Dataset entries
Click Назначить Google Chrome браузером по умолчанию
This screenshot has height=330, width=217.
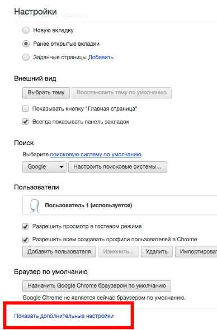(x=97, y=286)
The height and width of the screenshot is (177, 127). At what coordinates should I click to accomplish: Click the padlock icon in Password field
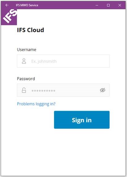(24, 90)
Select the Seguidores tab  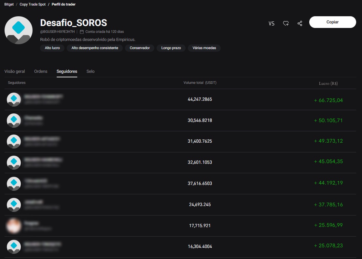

● Instructions for the task:
Excluding the pictures, restate the records above word for word.

● Reply:
Click Назначить Google Chrome браузером по умолчанию
This screenshot has height=330, width=217.
(x=97, y=286)
The height and width of the screenshot is (177, 127). At what coordinates should I click to accomplish: Click the padlock icon in Password field
(24, 90)
Select the Seguidores tab  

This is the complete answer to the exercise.